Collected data
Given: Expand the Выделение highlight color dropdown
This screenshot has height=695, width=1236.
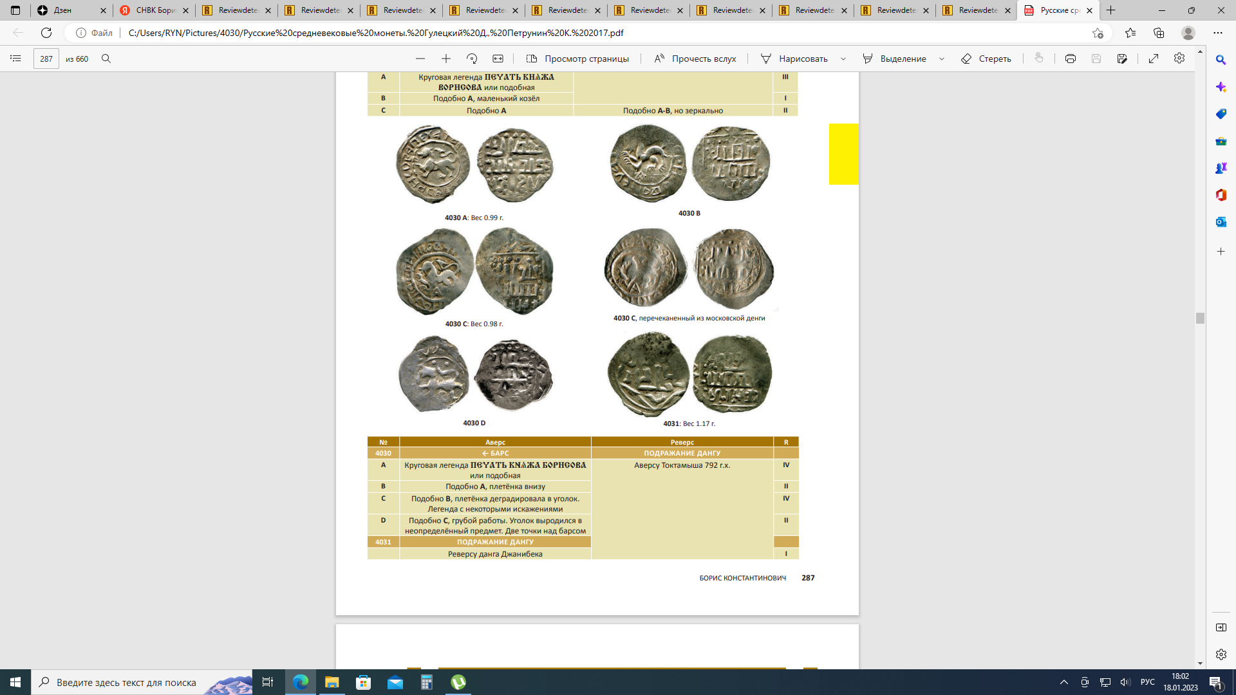Looking at the screenshot, I should click(x=942, y=59).
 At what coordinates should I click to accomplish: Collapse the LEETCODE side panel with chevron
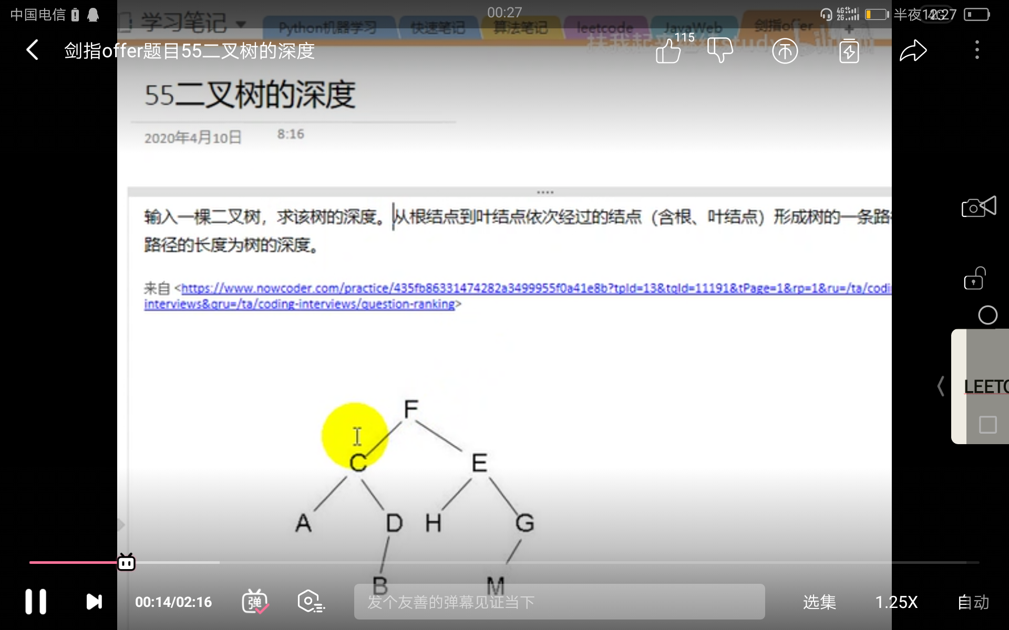pos(941,386)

**DIRECTIONS**
Locate the line containing "At what coordinates" in the records above, then output it and every line after it through the last, excluding pictures.

**RESPONSE AREA**
 At what coordinates should I click to accomplish: Collapse the LEETCODE side panel with chevron
pos(941,386)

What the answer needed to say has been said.